Later I found out that many of my schoolmates were listening to it too, and I wasn’t all alone, and I could have been out yarning and having a laugh. I’m not going to be so melodramatic as to say that ‘those bastards and their music made my teenage years miserable’, because while there are elements of truth there – it did push me to become more introspective and seek less the company of others – those elements probably would’ve come to light whether it was their music or the Vengaboys’. For one, the act of listening to the album was an experience I always delighted in, always far more a positive, happy time than a negative, upsetting time. And it made me think about things on a deeper level, like human relationships, and death.

Yeah, it was a really big deal. It was further enhanced by the subsequent and ongoing discovery of their work (6 albums and hundreds of B-sides and unreleased tracks), to the point where I had something like an encyclopaedic knowledge of the band’s music and ideology. Because a lot of it is either upset by or pissed off with the people in the world, it kind of built in my head to a point where I just couldn’t be arsed getting behind something that seemed so demoralizing. Look at what I listen to most now: Girl Talk, The Go! Team, M.I.A… music that suits a short attention span and encourages appreciation of the moment, rather than concern for the future. (M.I.A. is stretching that a bit, but what the hell, I’ll go with it.)
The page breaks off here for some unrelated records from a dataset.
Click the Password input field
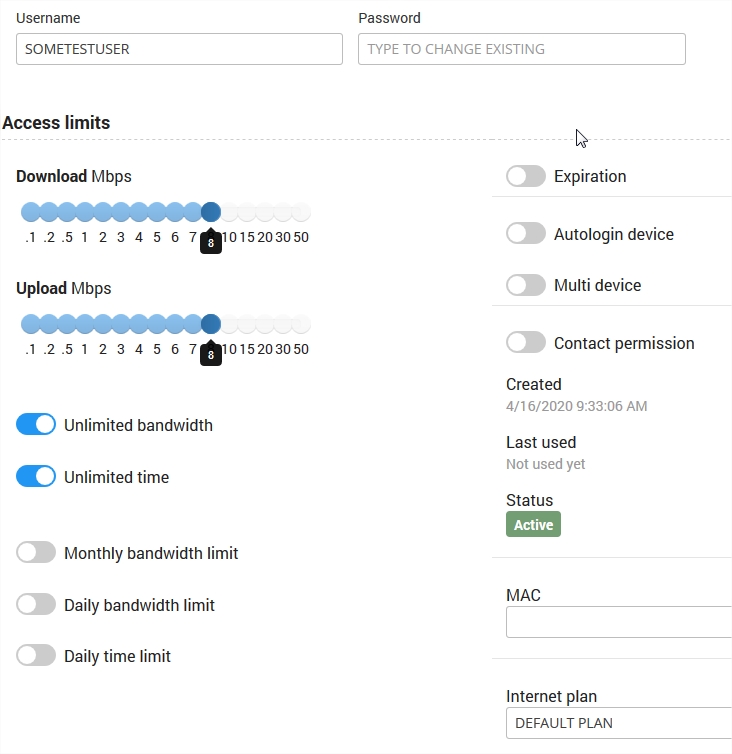The image size is (732, 754). point(521,49)
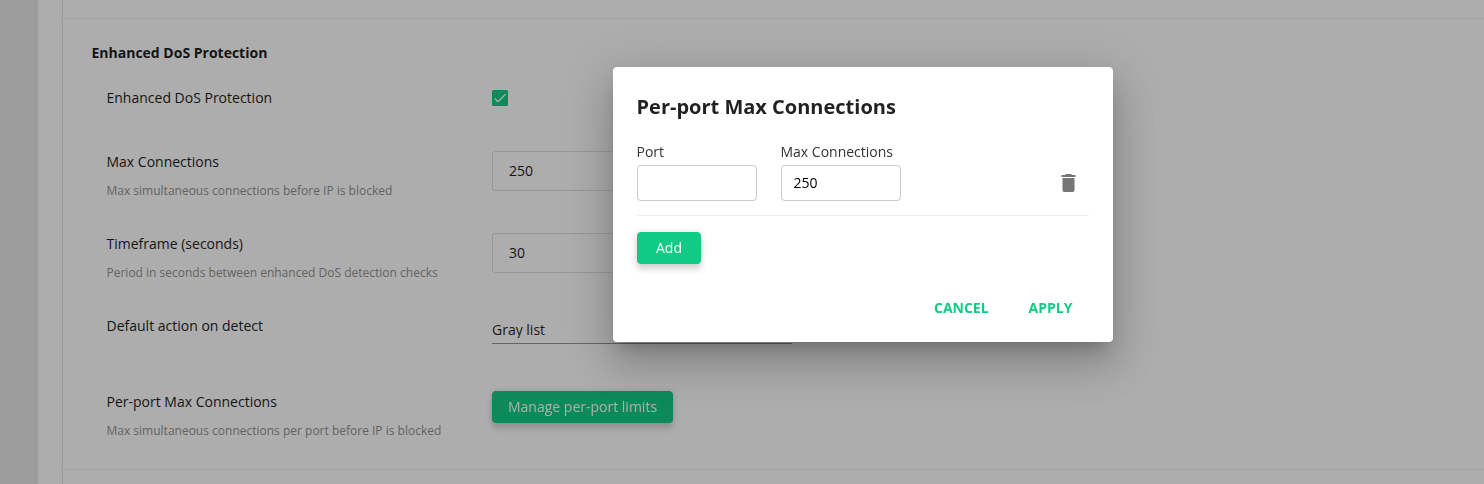Click the dialog's Max Connections 250 field
The width and height of the screenshot is (1484, 484).
840,183
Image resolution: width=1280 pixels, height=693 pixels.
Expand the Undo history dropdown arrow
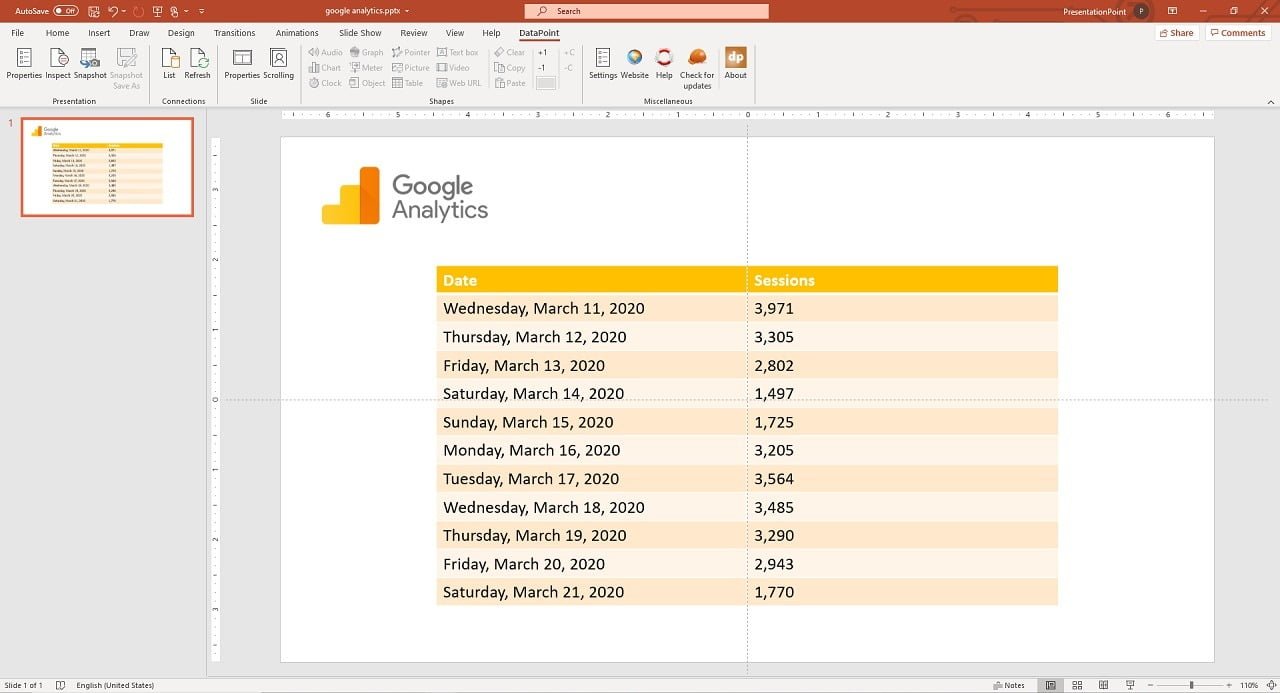[124, 11]
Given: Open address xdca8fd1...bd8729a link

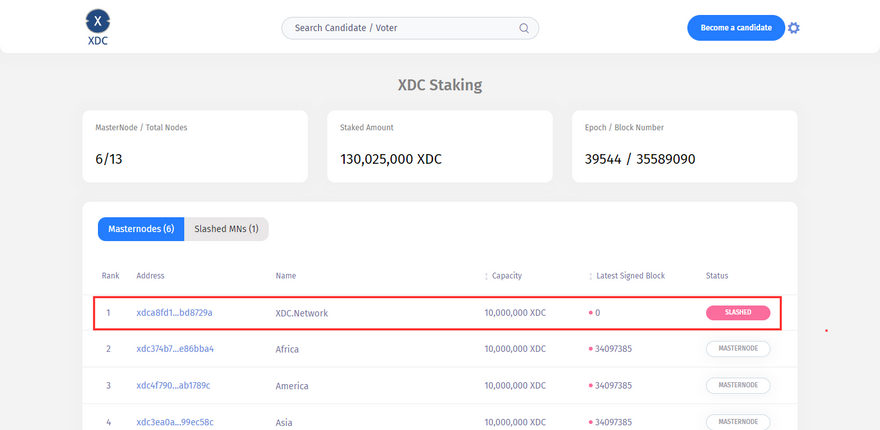Looking at the screenshot, I should 174,313.
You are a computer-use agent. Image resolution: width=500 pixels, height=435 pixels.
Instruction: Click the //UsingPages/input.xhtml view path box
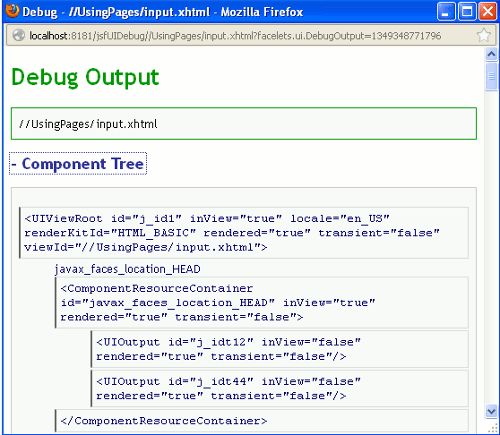(244, 124)
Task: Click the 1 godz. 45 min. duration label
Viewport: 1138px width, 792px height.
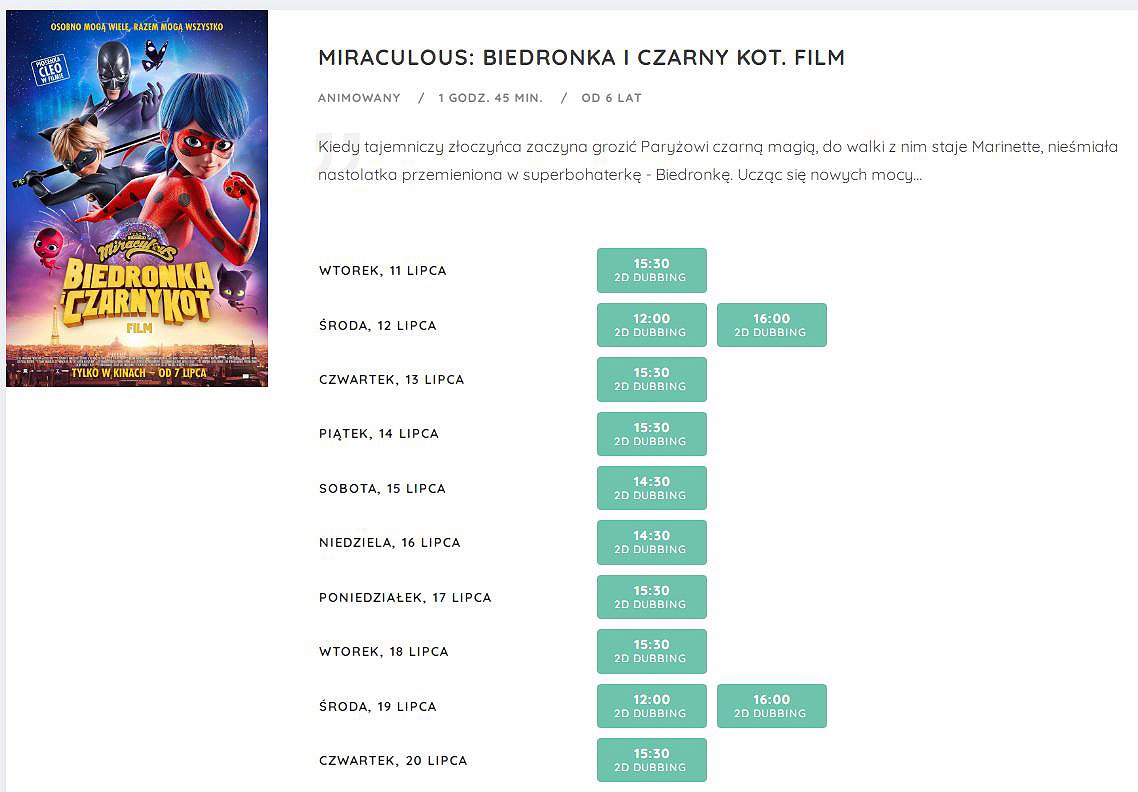Action: coord(490,98)
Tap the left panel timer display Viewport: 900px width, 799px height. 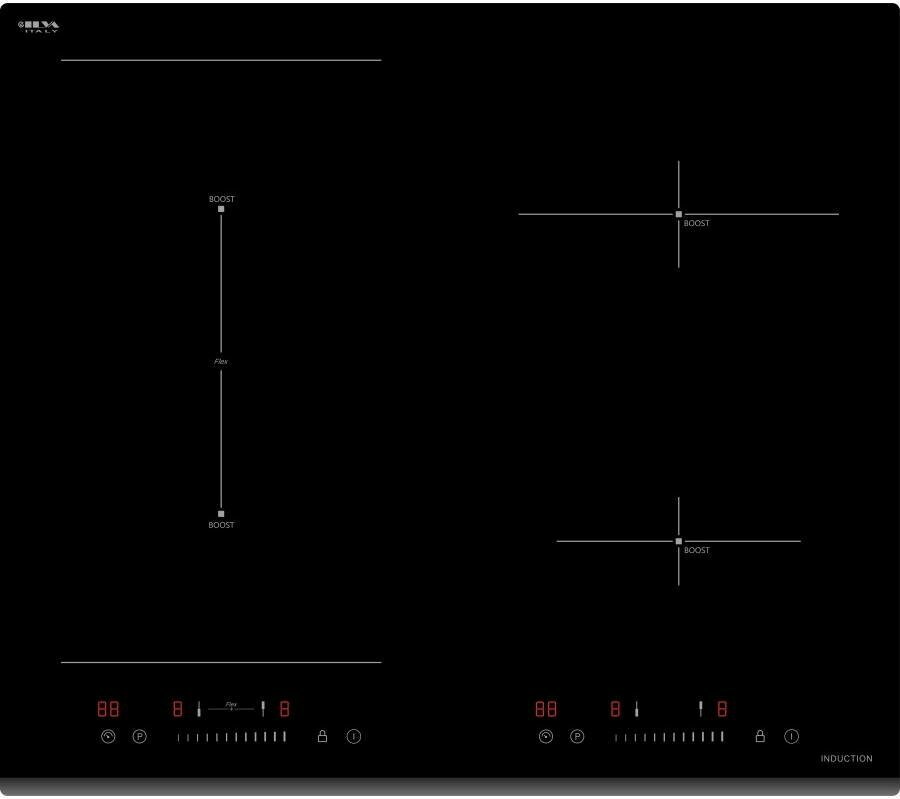(108, 709)
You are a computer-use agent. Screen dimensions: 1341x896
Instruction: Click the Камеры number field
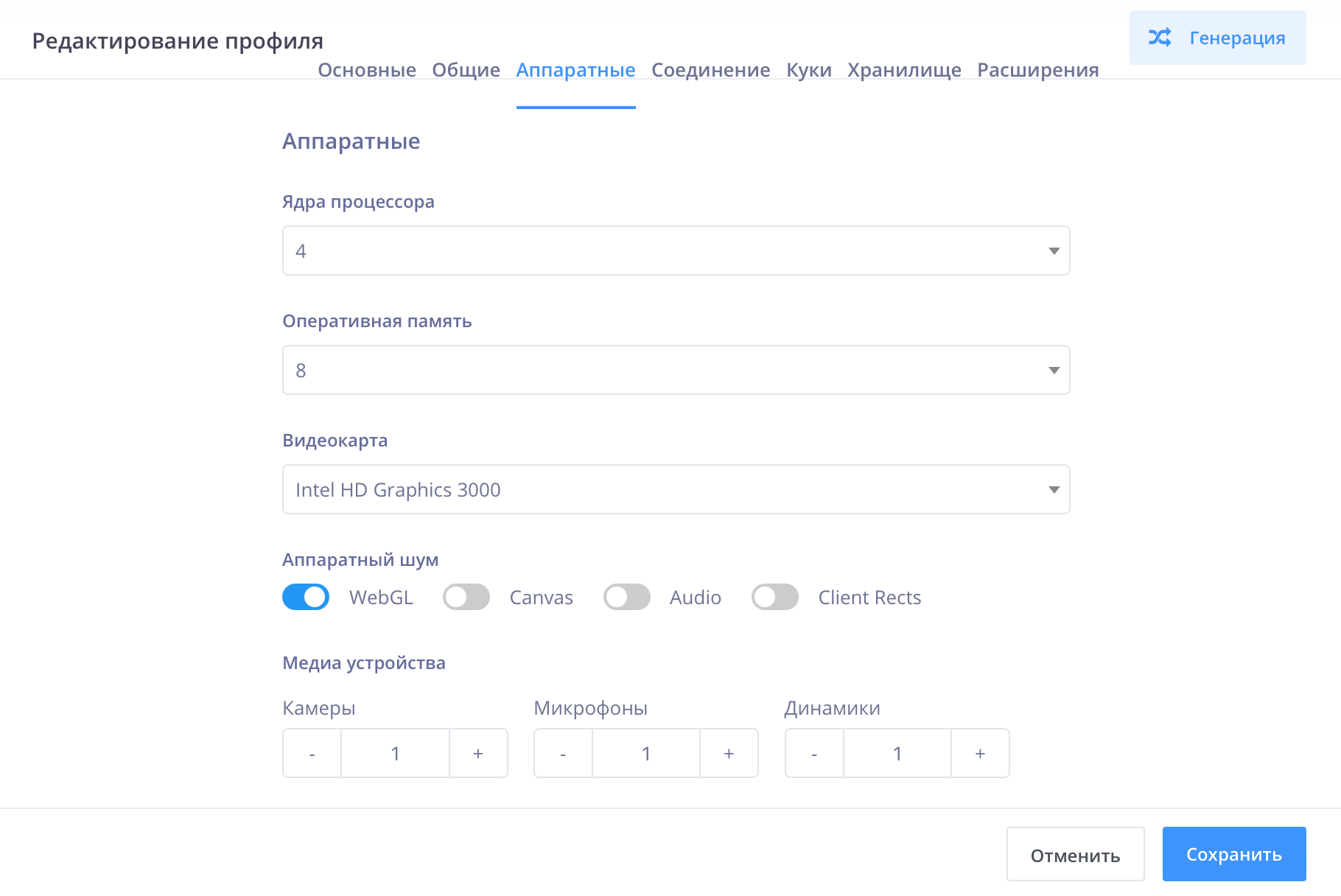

SOOOO as I listened to the first robotic drumbeats of ’15 Step’, the first track on In Rainbows, I asked myself ‘can I be bothered with this’? And when Yorke’s patented wail started up with ‘How come I end up where I started?’ I asked myself ‘honestly… can I?’ Of course I stayed with it, listened to it right the way through, and inevitably put it straight back on for another run. What at first seems kind of tuneless and preachy becomes layered and thought-provoking. Shock, horror, it’s good stuff – just like everything else they’ve done – and I’ll listen to it again many more times in the coming weeks and months. Thus far, the track ‘House of Cards’ stands out as a particularly good example of Radioheady production, lyrics, guitar and structure.

I still love the band and the music, and I imagine I always will, no matter what they do, but that initial reaction to new material will likewise always be the same: ‘do I want to hear this?’ They’re always so different from whatever else I’m listening to at the time, but I guess that makes them a constant I can always rely on to provide me with something unique that’ll challenge me musically and lyrically. A comfort zone that makes me step outside my comfort zone, or something. All I can say is keep it up: you’ll never again be flavour of the month with me, but I’ll keep returning to your music as long as you keep making it, whether I like to or not.